Infrastructure and Capex

Key data

  • Capex (BE 2026-27): ₹12.218 lakh crore
  • Effective Capex (BE 2026-27): ₹17.145 lakh crore

Why it matters 

  • Links to logistics efficiency, cost of doing business, and multiplier effect.
  • Use the concept of crowding-in private investment in GS-3 answers.

Keywords to highlight: Capex-led growth, Multiplier, Crowding-in, Logistics, Productive expenditure.

Agriculture and Rural Economy

Key highlight

  • Bharat Vistar (Bharat VISTAAR): multilingual AI-based agriculture tool/platform for decision support and best practices (as highlighted in budget coverage).

Exam-ready concepts

  • Link to digital agriculture, extension reforms, climate resilience, and value chains for higher farm incomes.

Keywords to highlight: Agri-tech, Value chains, Extension services, High-value agriculture, Rural livelihoods.

Education and Skills

Key scheme allocations (BE 2026–27)

  • Samagra Shiksha: ₹42,100 crore
  • PM POSHAN: ₹12,750 crore
  • PM SHRI: ₹7,500 crore
  • PM-USHA: ₹1,850 crore

How to write this in Mains

  • Education spending builds human capital.
  • PM POSHAN supports the nutrition-learning link.
  • PM SHRI and Samagra Shiksha support quality and infrastructure.

Keywords to highlight: Human capital, Learning outcomes, Foundational literacy, Nutrition-learning link.

Defence and Modernisation

Key highlight

  • Defence remains a major spending head in “Rupee Goes To”: 11 paise per rupee.

Exam-ready concepts

  • UPSC often asks about capital vs revenue in defence and its impact on modernisation and readiness.

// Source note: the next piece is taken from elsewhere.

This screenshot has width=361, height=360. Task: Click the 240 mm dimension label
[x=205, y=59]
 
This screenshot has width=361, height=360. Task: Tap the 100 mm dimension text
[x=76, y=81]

Keywords to highlight: Modernisation, Preparedness, Indigenisation, Capital outlay.

Health and Biopharma

Key highlight

  • Biopharma Shakti: ₹10,000 crore outlay (reported in coverage) to strengthen biopharma manufacturing ecosystem.

Exam-ready concepts

  • Link to health security, pharma self-reliance, and innovation ecosystem.

Keywords to highlight: Biopharma ecosystem, Health security, Manufacturing capability, Innovation.

Disinvestment and Other Receipts Target

Key data (BE 2026-27)

  • Disinvestment Target: ₹80,000 crore

Why it matters

  • This supports non-debt capital receipts, reducing borrowing pressure if achieved.

Keywords to highlight: Disinvestment, Asset monetisation, Non-debt receipts, Fiscal space.

Federalism: Transfers to States

Key data (BE 2026-27)

  • Resources transferred to States: ₹25,43,769 crore

Why it matters

  • Directly linked to cooperative federalism and state capacity to deliver welfare and infrastructure.

Financial Markets: STT Changes

Key data (reported)

  • STT on Options premium: 0.10% → 0.15%
  • STT on Futures: 0.02% → 0.05%

Concept

  • Aims to curb excessive churn; increases cost for frequent derivatives activity.